Aufgabenstellung
Beantworten Sie mithilfe des Textauszugs über Moses und Monsieur Ibrahim die folgenden Fragen:
1. Welcher Glaubensrichtung gehört Monsieur Ibrahim genau an?
2. Woraus bezieht Monsieur Ibrahim seinen Wissensschatz?
3. Welche Herausforderungen kann Moses mit diesem Wissen meistern?

Textauszug
....

Ganz, ganz sparsam mit Worten beschreibt Eric-Emmanuel Schmitt die Freundschaft
des jüdischen Jungen Moses mit Monsieur Ibrahim, Moslem, genauer gesagt, Sufi,
alterslos ("Monsieur Ibrahim war schon immer alt"), und - weise. Der
pubertierende Moses lernt von dem alten Mann, die Welt in eine erträgliche
Perspektive zu rücken; durch seine Zuneigung und Fürsorge, und vor allem durch
jene Lebensweisheiten, die Monsieur Ibrahim für jede Situation bereithält. Er
erfährt das "Geheimnis des Lächelns", wie man Frauen um den Finger
wickelt, oder warum man nur das behalten kann, was man verschenkt. Mit dem
Wissensschatz, den Monsieur Ibrahim aus seinem langen Leben und aus seinem Koran
bezieht, kann auch Moses die an ihn gerichteten Herausforderungen meistern:
Liebe, Freundschaft, Trauer, Abschied. Nicht weniger als diesen großen Themen
des Daseins ist Eric-Emmanuel Schmitt auf der Spur, und erzählt von den wirklich
wichtigen Dingen im Leben in wohltuend einfacher Sprache.

....

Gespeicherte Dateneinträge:
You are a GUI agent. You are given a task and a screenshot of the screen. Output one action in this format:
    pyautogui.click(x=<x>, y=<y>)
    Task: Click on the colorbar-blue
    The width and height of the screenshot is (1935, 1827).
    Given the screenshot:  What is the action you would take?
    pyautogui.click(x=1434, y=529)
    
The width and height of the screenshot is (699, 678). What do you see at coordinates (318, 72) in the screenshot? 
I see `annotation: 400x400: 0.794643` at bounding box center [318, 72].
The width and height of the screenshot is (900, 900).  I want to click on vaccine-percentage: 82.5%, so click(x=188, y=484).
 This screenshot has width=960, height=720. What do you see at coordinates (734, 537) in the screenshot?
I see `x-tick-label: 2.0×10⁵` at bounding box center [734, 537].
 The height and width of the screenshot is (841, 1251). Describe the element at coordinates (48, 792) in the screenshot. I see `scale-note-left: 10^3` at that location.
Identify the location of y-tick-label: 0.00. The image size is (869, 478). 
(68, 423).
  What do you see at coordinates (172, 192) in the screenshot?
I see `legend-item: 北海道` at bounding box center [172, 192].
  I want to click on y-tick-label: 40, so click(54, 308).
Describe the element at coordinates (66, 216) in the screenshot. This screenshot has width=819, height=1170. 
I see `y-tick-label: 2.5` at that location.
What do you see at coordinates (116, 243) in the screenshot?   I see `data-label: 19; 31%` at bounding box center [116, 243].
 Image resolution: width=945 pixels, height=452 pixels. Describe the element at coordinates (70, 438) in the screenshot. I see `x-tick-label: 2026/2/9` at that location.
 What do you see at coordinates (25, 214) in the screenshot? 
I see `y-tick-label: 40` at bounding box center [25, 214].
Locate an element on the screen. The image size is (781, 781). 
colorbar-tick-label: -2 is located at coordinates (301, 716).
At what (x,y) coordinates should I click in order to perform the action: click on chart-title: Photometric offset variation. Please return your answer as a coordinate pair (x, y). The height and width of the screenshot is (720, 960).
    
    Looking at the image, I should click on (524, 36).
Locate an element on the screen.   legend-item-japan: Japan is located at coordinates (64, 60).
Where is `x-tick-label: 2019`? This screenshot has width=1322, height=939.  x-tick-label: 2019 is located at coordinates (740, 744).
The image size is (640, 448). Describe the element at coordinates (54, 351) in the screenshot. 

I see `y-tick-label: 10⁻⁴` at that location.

....

Antwortfeld
1. Er ist Moslem, genauer gesagt Sufi.
2. Aus seinem langen Leben und aus seinem Koran.
3. Liebe, Freundschaft, Trauer und Abschied.